◆ **Exercise**:
Count the lines of the records that contain the string "click", matching case exactly. Give only the number.

[Raw data — start]

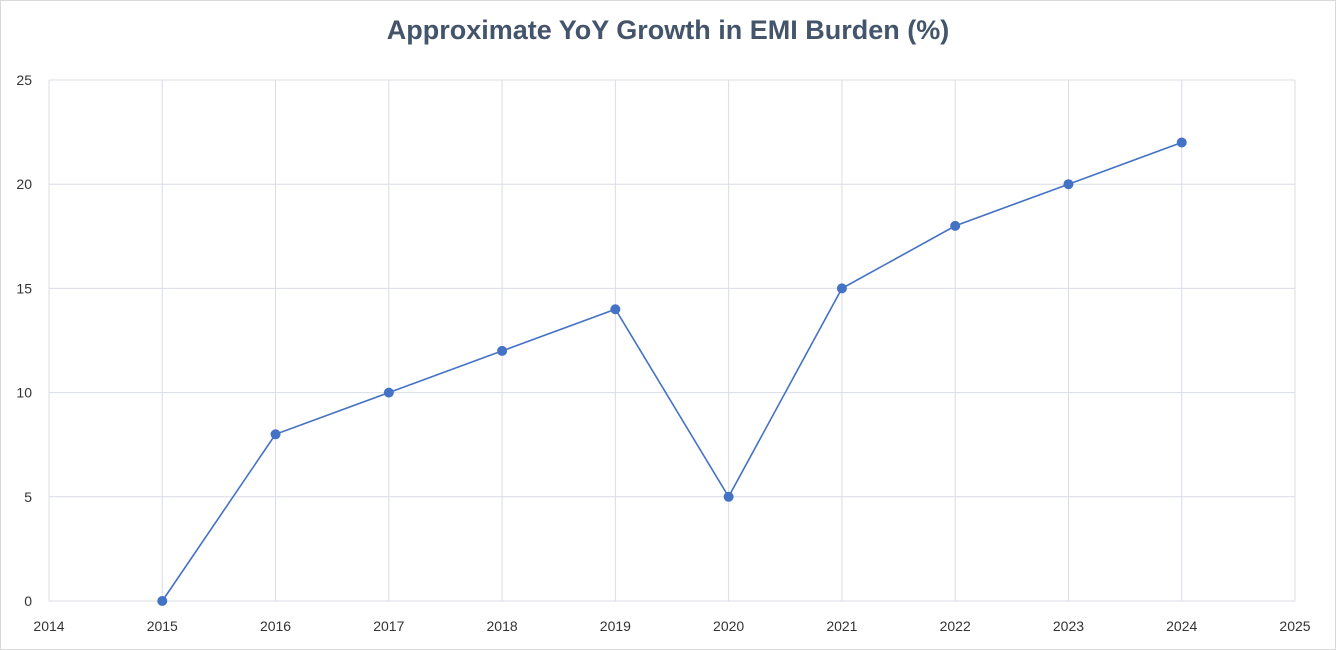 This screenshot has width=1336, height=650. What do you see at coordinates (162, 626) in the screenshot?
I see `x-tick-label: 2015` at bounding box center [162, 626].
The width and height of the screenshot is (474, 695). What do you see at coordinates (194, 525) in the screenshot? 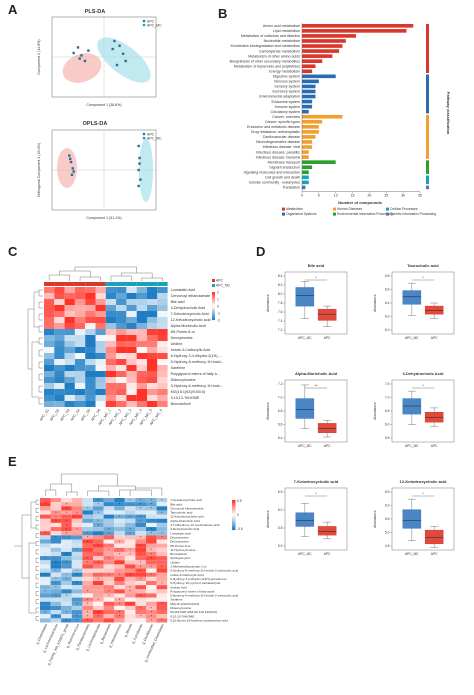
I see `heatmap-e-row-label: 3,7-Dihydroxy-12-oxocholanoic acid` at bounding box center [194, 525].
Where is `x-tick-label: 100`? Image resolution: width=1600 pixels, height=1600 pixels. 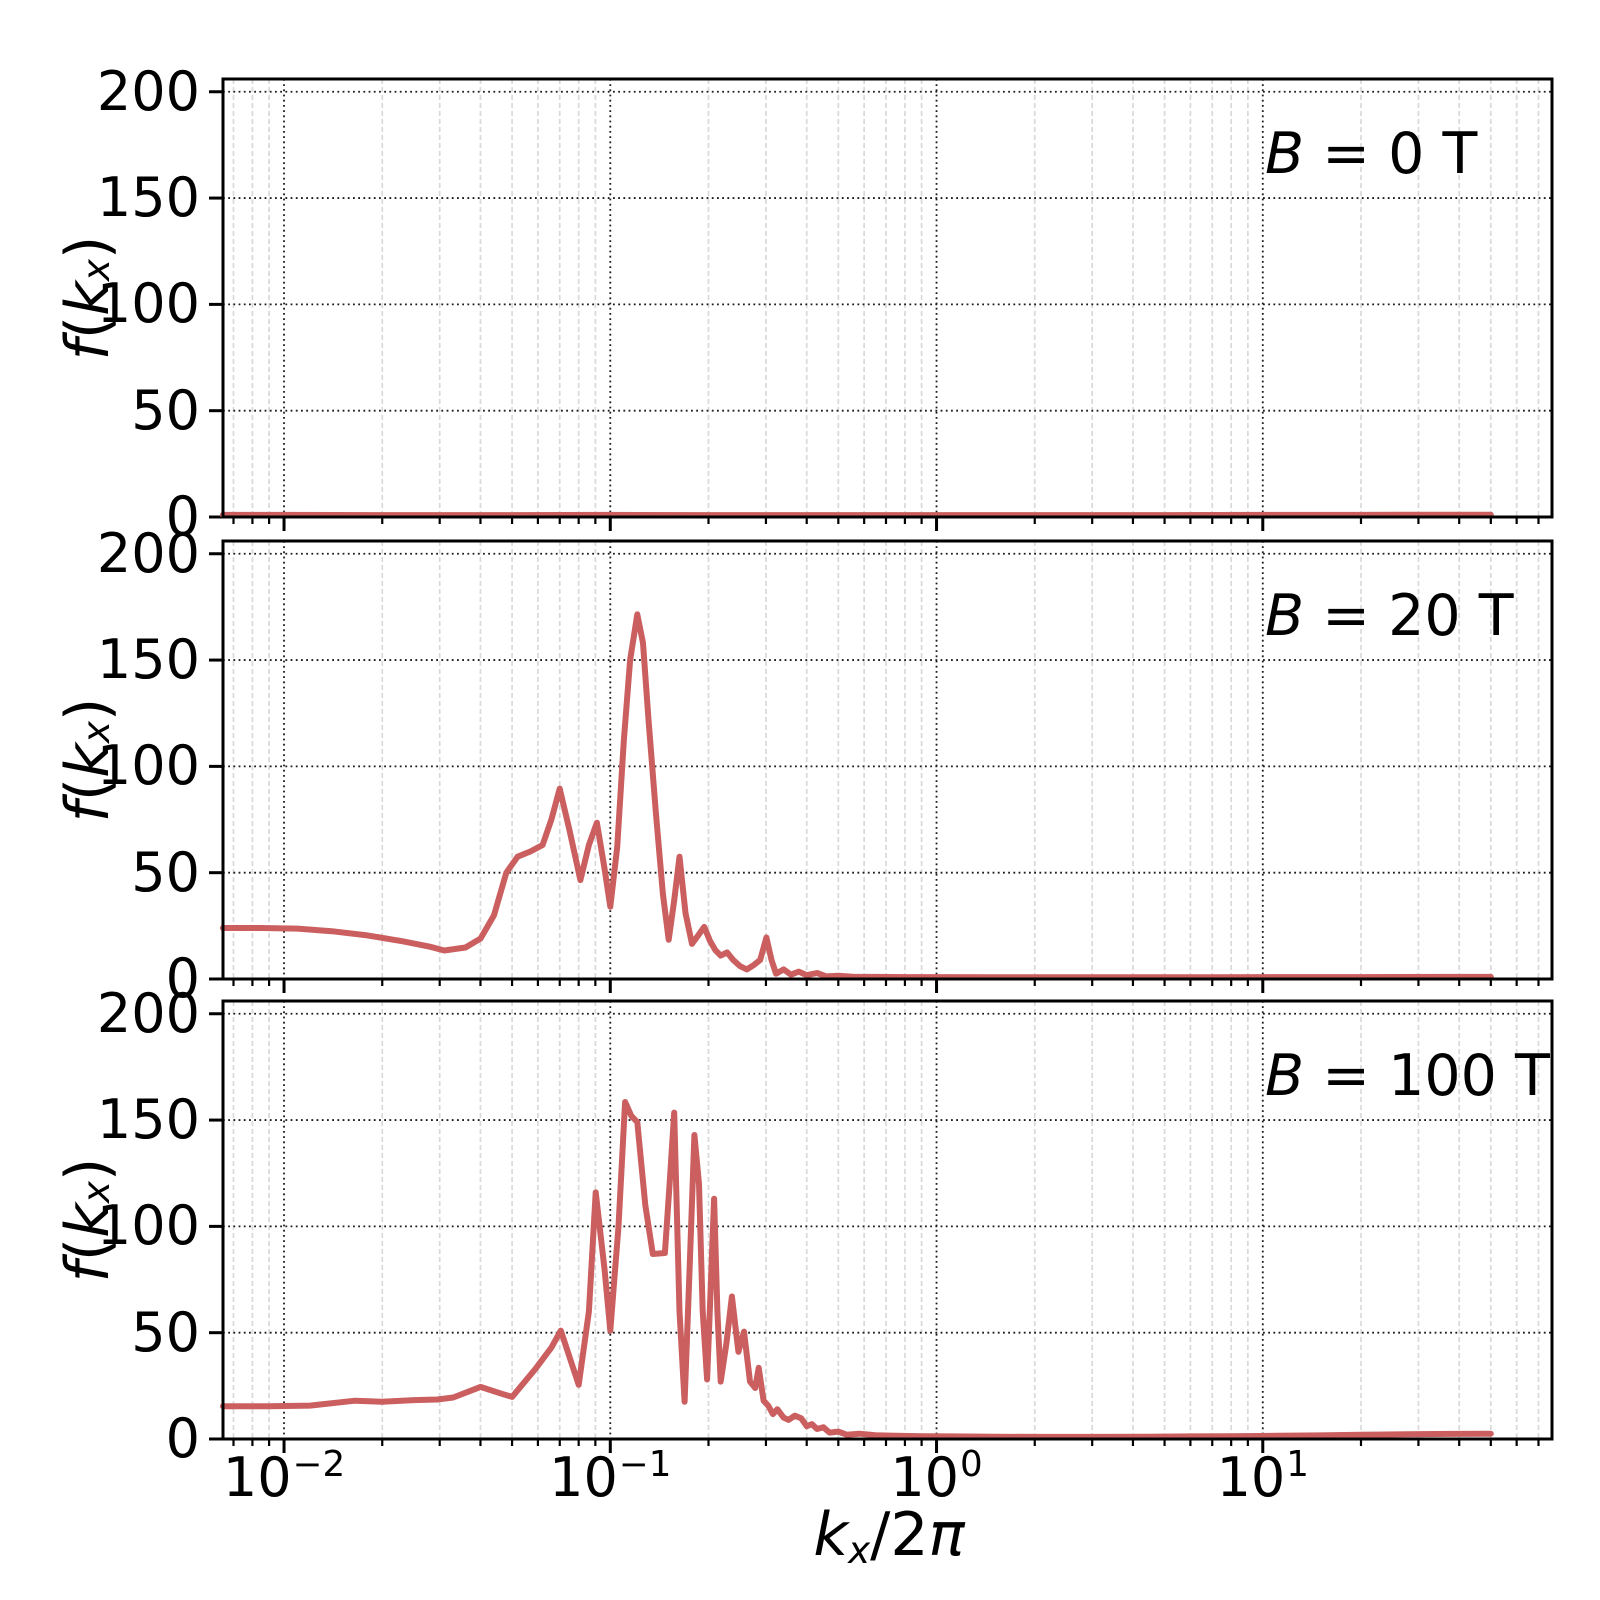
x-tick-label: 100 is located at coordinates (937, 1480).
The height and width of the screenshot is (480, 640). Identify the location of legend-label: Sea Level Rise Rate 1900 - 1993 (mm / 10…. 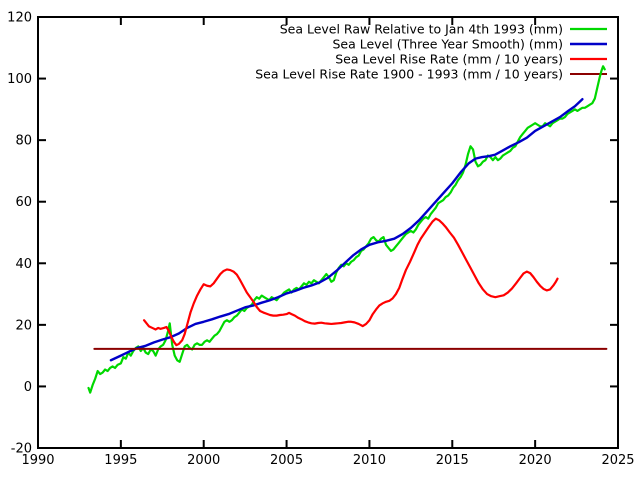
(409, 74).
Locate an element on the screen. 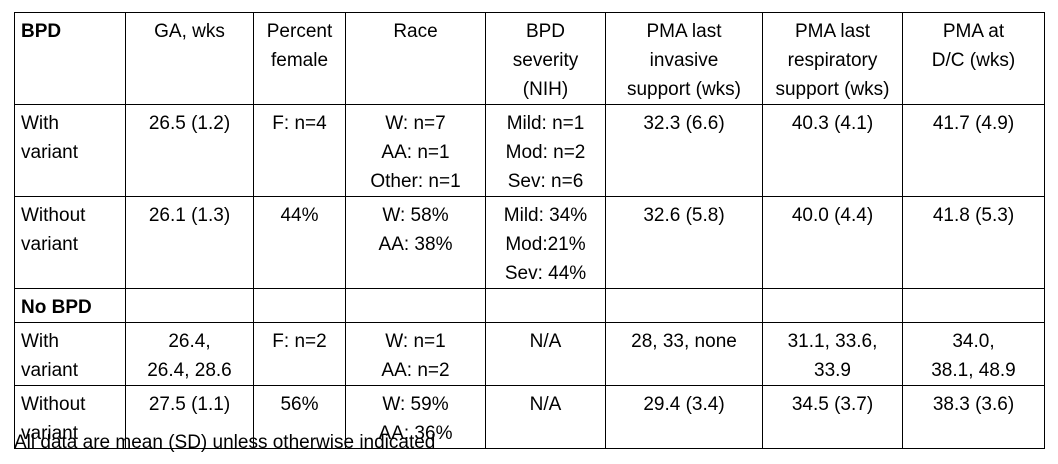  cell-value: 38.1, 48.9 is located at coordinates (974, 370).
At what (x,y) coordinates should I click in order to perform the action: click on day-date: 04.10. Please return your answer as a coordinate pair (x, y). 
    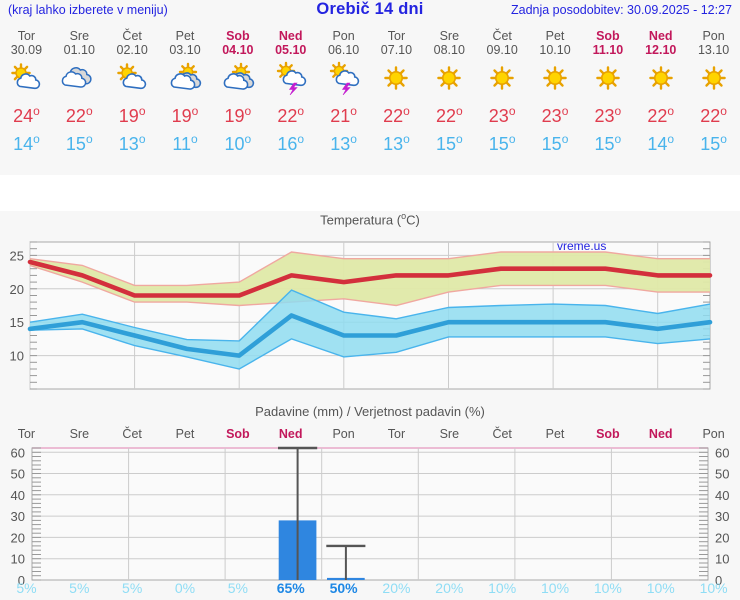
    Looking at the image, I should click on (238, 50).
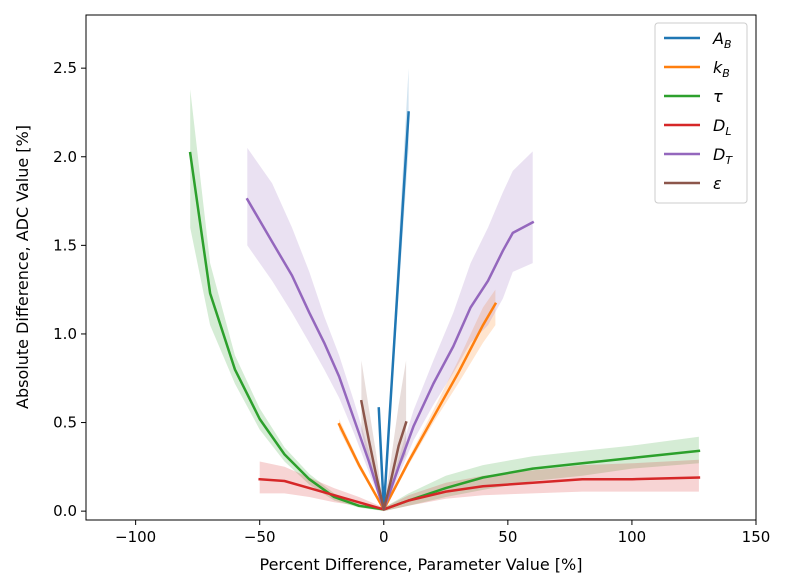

[Raw data — finish]

◆ **Your response**:
2